我正在尝试在一些内部数据集上训练word2vec skip-gram模型 . 我正在关注tensorflow word2vec_basic.py教程 . 数据集有句子,所以我修改了generate_batch函数并在csv文件中存储(批处理,标签) . 由于数据很大,这些文件被分成了部分文件 . 我需要更改代码的tf.session部分以适应这些多个文件 . 由于内存限制,我无法一次加载所有文件 . 这是我的tf.session代码:

import tensorflow as tf
import glob

folder_files =  glob.glob("word2vecIndexes")

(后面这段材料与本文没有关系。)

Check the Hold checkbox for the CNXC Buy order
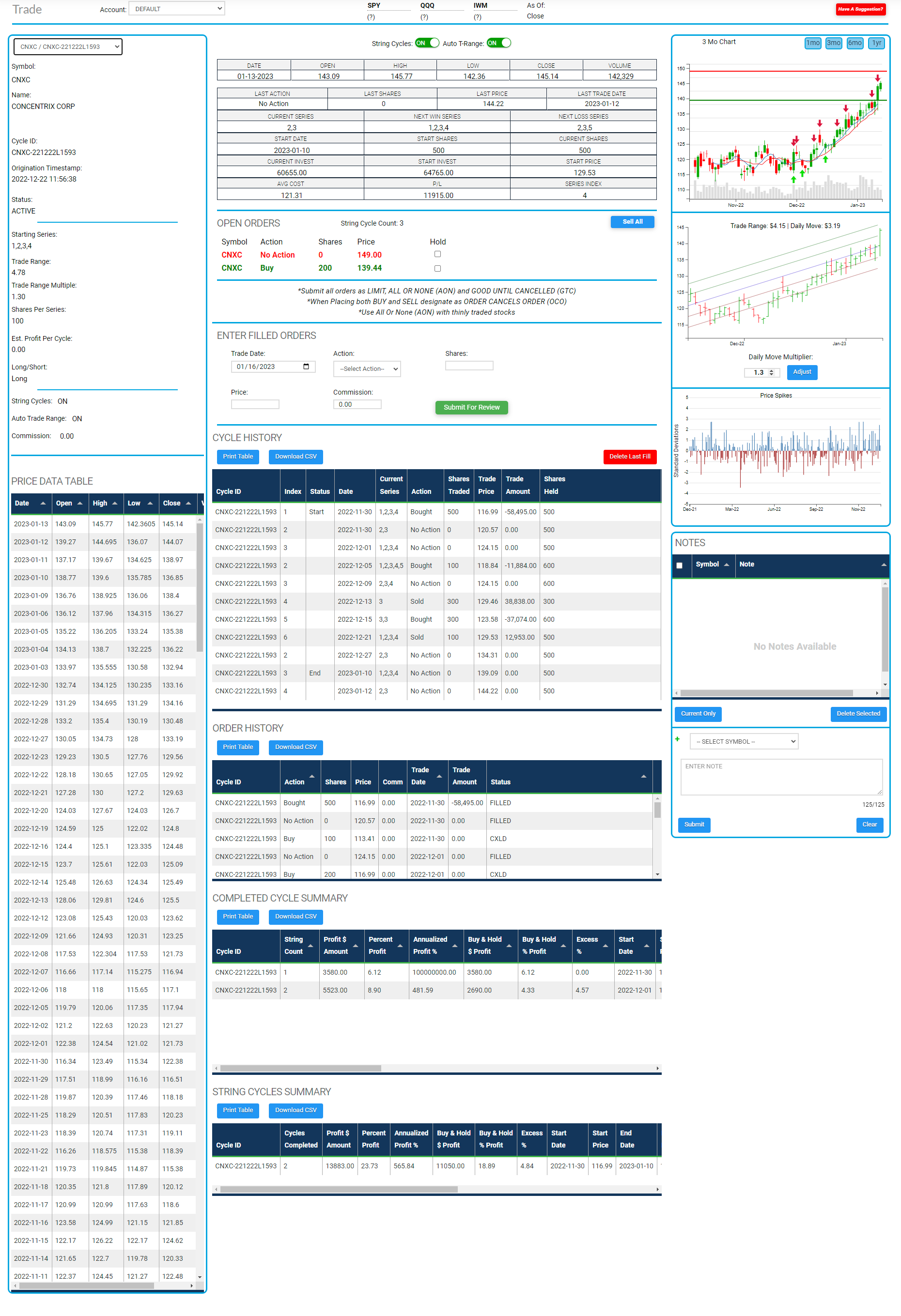The height and width of the screenshot is (1316, 901). click(437, 268)
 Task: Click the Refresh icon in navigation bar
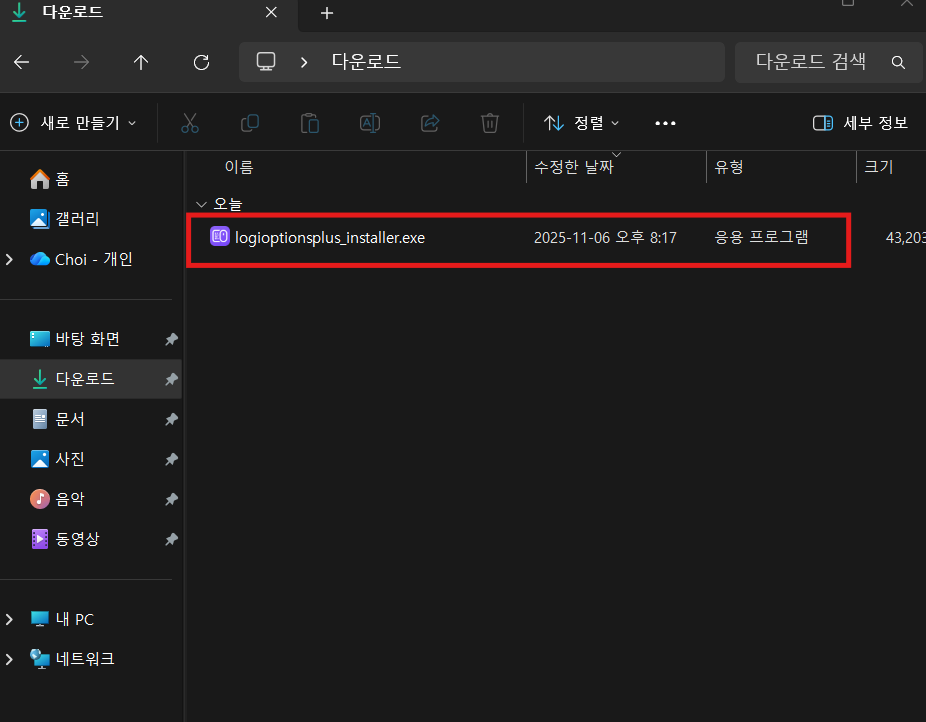point(201,62)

with tf.Session(graph=graph) as session:
    tf.initialize_all_variables().run()
    print('Initialized')
    for i in len(folder_files):
        indexes_data = getData(folder_files[i])
        average_loss = 0
        index=0
        length_train = len(indexes_data)
        check_range = int(length_train/batch_size)+1
        print(check_range)
        for step in range(check_range):
            print("....."+step)
            batch_data, batch_labels = generate_batch(index, batch_size, length_train)
            index = index+batch_size
            feed_dict = {train_dataset : batch_data, train_labels : batch_labels}
            _, l = session.run([optimizer, loss], feed_dict=feed_dict)
            average_loss += l
            if step % 2000 == 0:
              if step > 0:
                average_loss = average_loss / 2000
              # The average loss is an estimate of the loss over the last 2000 batches.
              print('Average loss at step %d: %f' % (step, average_loss))
              average_loss = 0
    final_embeddings = normalized_embeddings.eval()
    ## save as textFile ##
    np.savetxt('~/final_embedding_dic.txt',final_embeddings)
    ## save as tensorflow variable ##
    saver.save(self._session,opts.save_path + "model")enter code here`

我是tensorflow的新手,所以如果“final_embeddings”代表使用所有文件的训练嵌入,或者它在每次迭代时被初始化并且仅在该部分文件上训练,我感到困惑 . 有没有优化的方法来运行它?